THE TASK -
Reproduce all of the data exactly. Images are not to appear in the reply.

Screenshot grounding data:

+++++

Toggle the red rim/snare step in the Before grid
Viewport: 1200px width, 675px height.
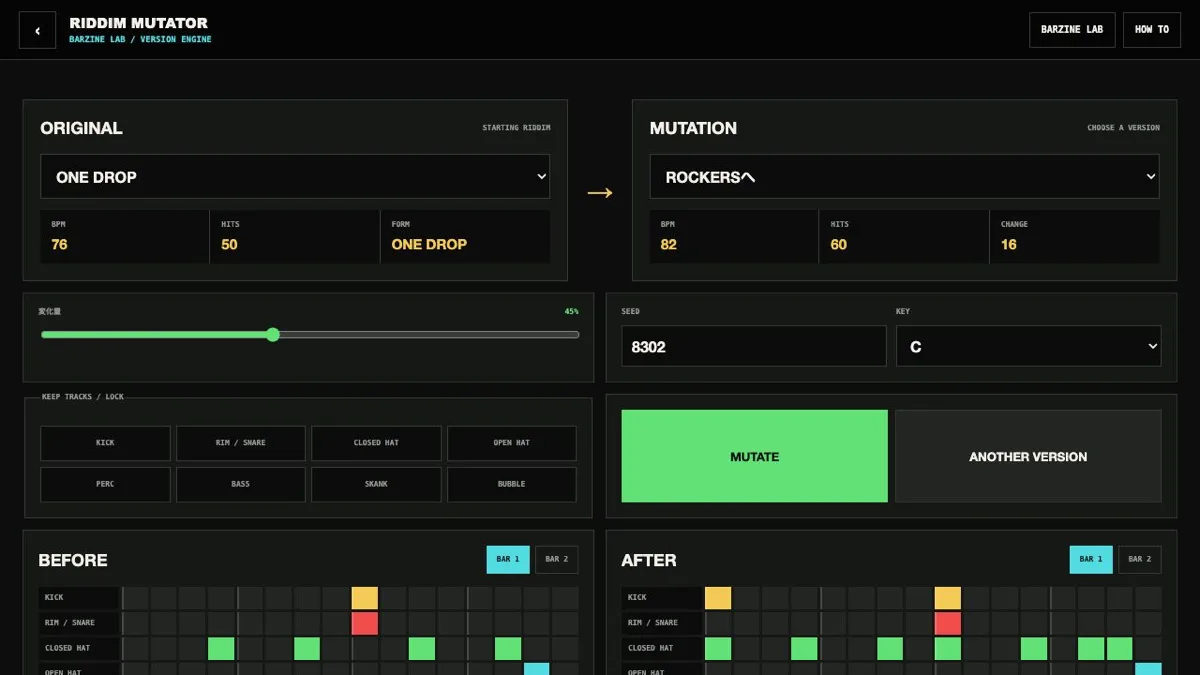point(365,623)
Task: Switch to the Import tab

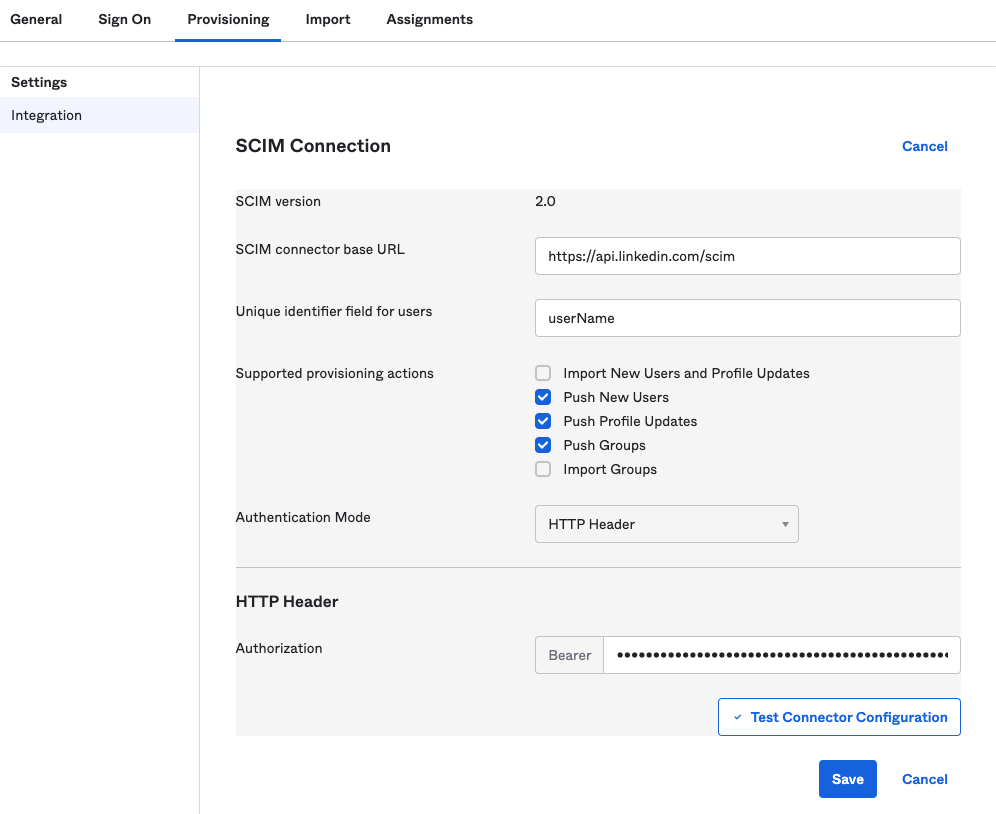Action: point(327,19)
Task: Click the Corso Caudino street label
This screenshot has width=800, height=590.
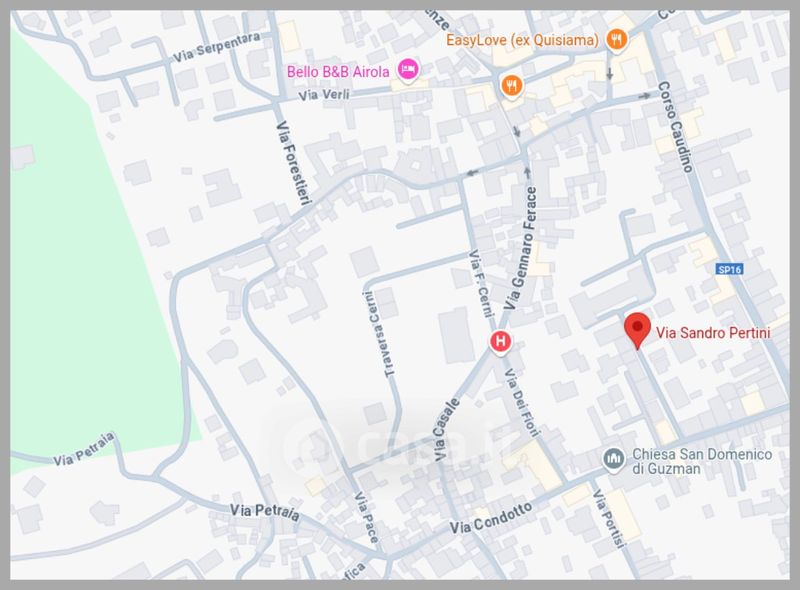Action: tap(676, 127)
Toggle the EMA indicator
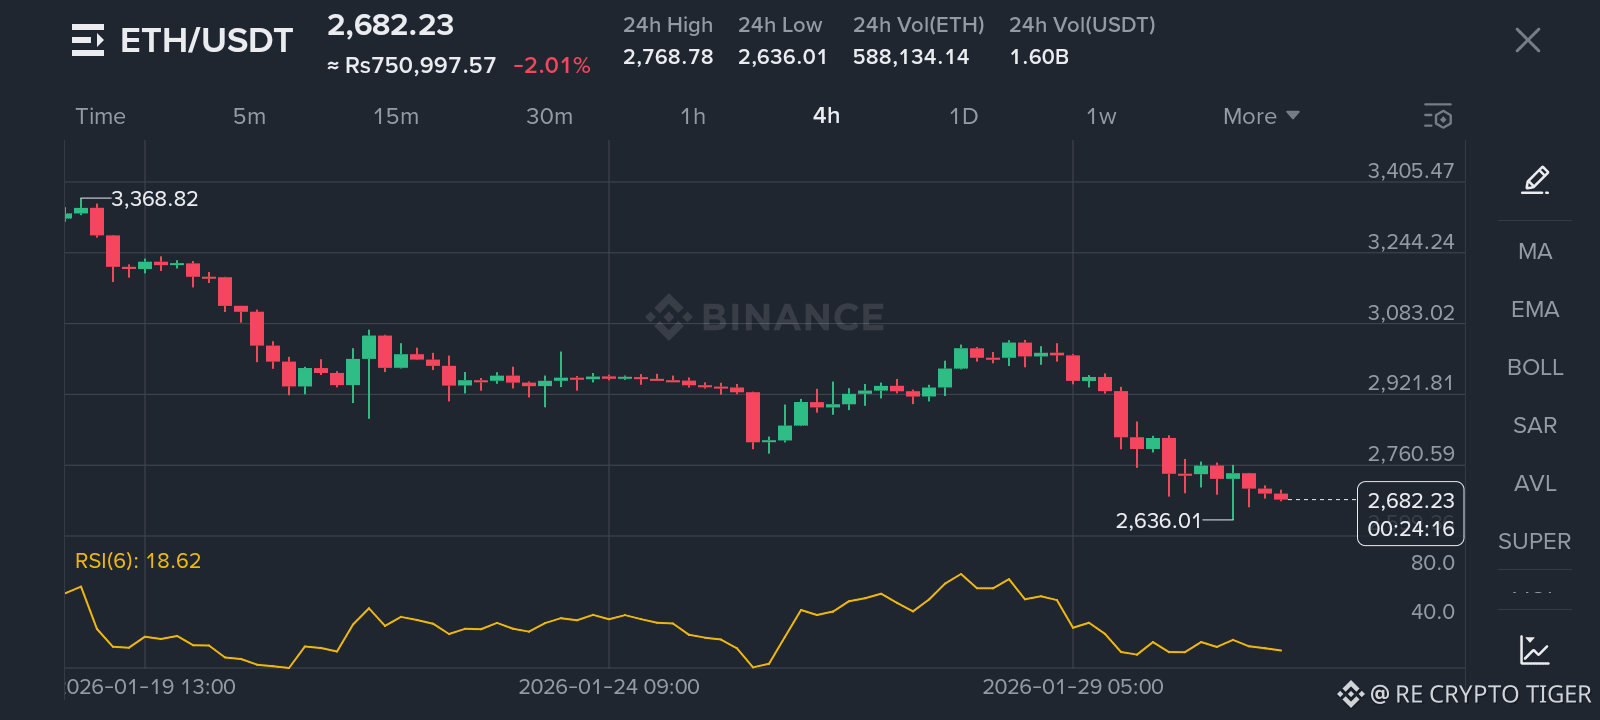 pos(1534,309)
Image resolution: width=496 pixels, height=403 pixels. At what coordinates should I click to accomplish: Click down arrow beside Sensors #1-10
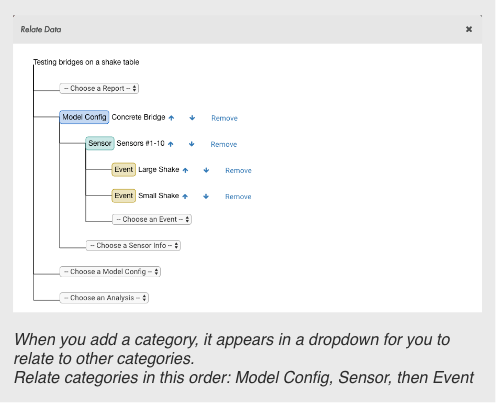coord(192,144)
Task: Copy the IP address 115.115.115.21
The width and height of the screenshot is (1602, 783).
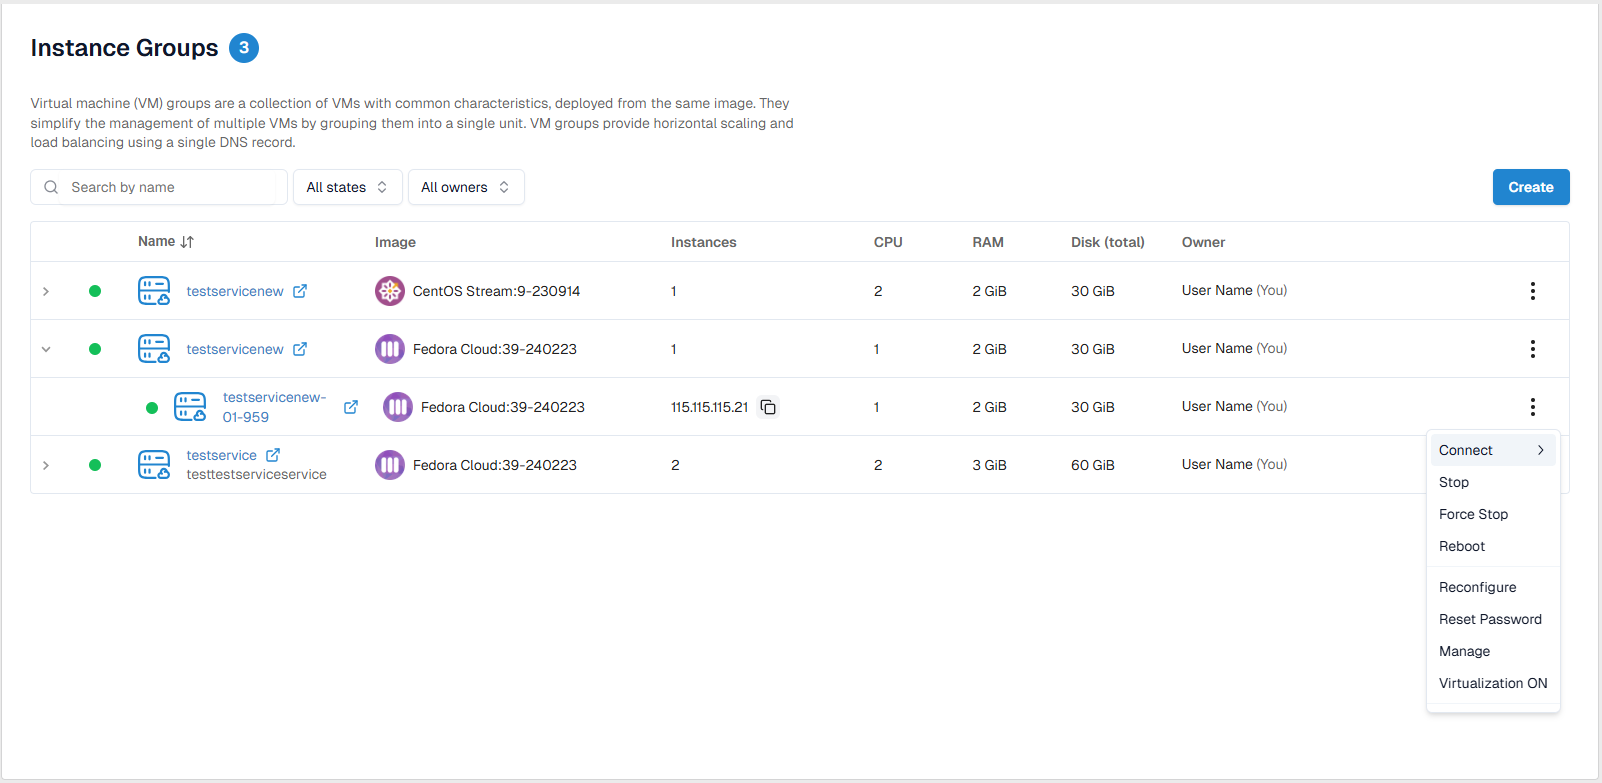Action: (768, 407)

+++++

EXERCISE RESPONSE -
Toggle the red rim/snare step in the Before grid
Viewport: 1200px width, 675px height.
point(365,623)
Task: Switch to the Import tab

Action: point(327,19)
Task: Click the Corso Caudino street label
This screenshot has width=800, height=590.
Action: tap(676, 127)
Toggle the EMA indicator
 pos(1534,309)
Image resolution: width=496 pixels, height=403 pixels. At what coordinates should I click to accomplish: Click down arrow beside Sensors #1-10
coord(192,144)
Task: Copy the IP address 115.115.115.21
The width and height of the screenshot is (1602, 783).
Action: (768, 407)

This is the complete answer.